◆ Task instructions ◆
Would you output the lines from the one containing "The width and" through the final line of the entries, exactly and with pictures omitted?

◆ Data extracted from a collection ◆
== Segment start ==

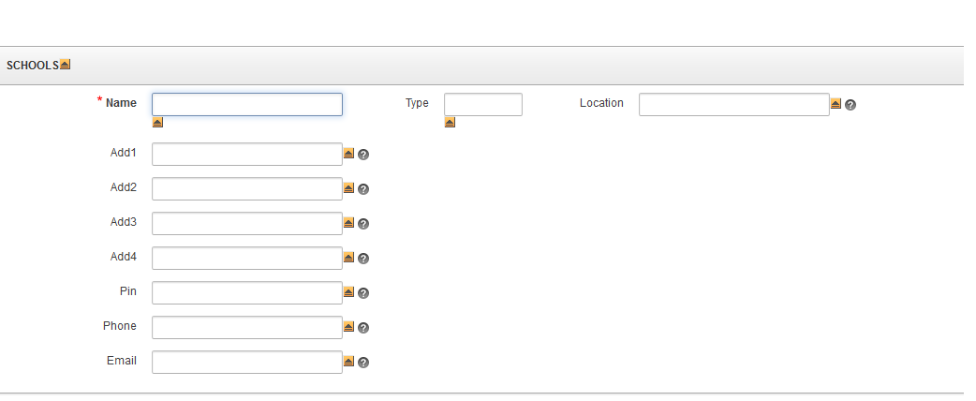Click the help icon beside Pin
This screenshot has width=976, height=401.
point(363,293)
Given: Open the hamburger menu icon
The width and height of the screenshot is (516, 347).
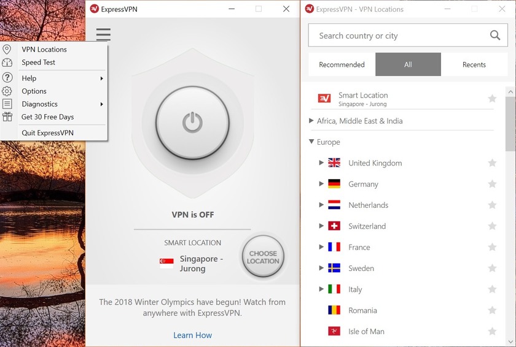Looking at the screenshot, I should tap(103, 34).
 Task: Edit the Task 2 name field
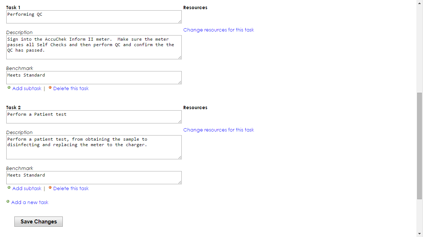coord(94,117)
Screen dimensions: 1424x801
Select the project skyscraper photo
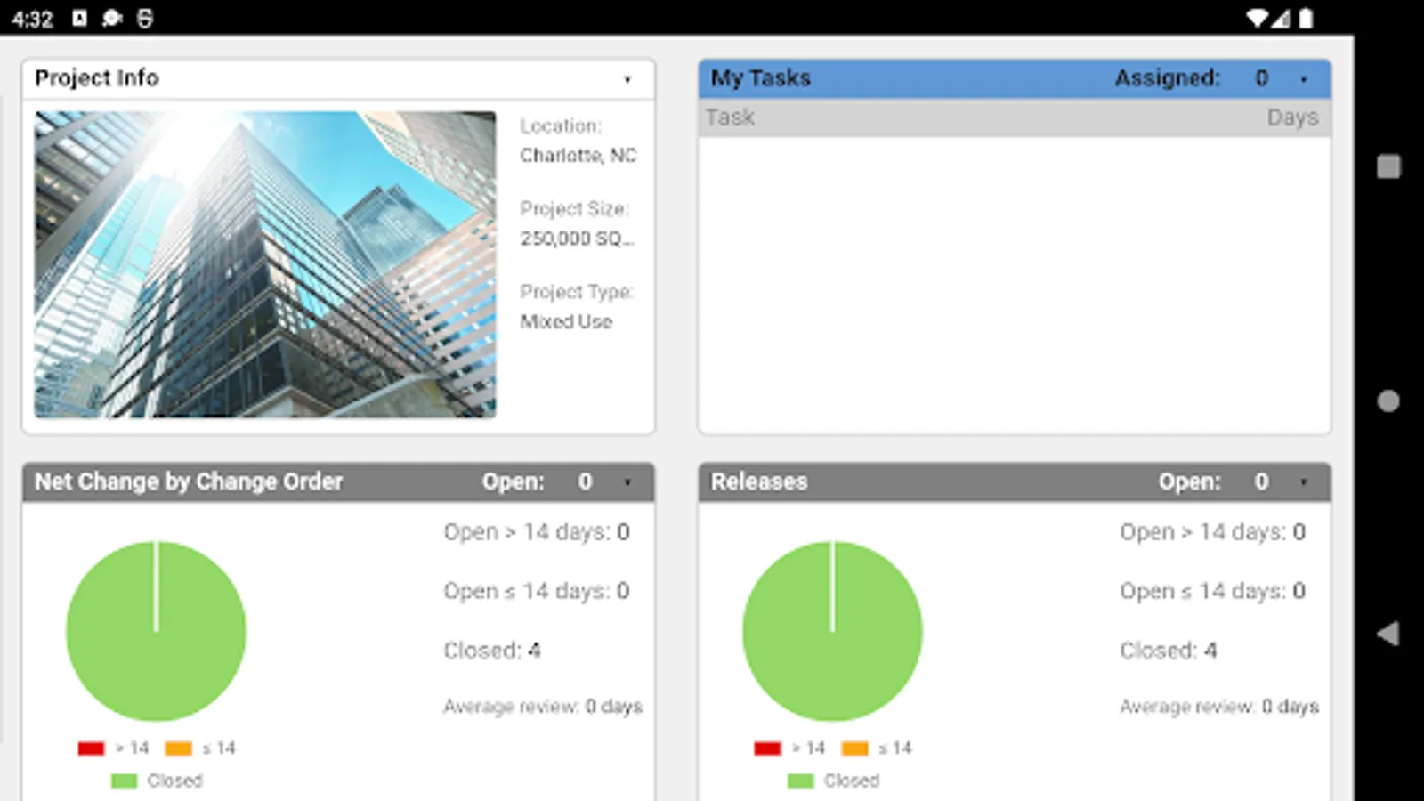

== Segment end ==

◆ Answer section ◆
The width and height of the screenshot is (516, 347).
Looking at the screenshot, I should tap(103, 34).
 Task: Edit the Task 2 name field
coord(94,117)
Screen dimensions: 1424x801
Select the project skyscraper photo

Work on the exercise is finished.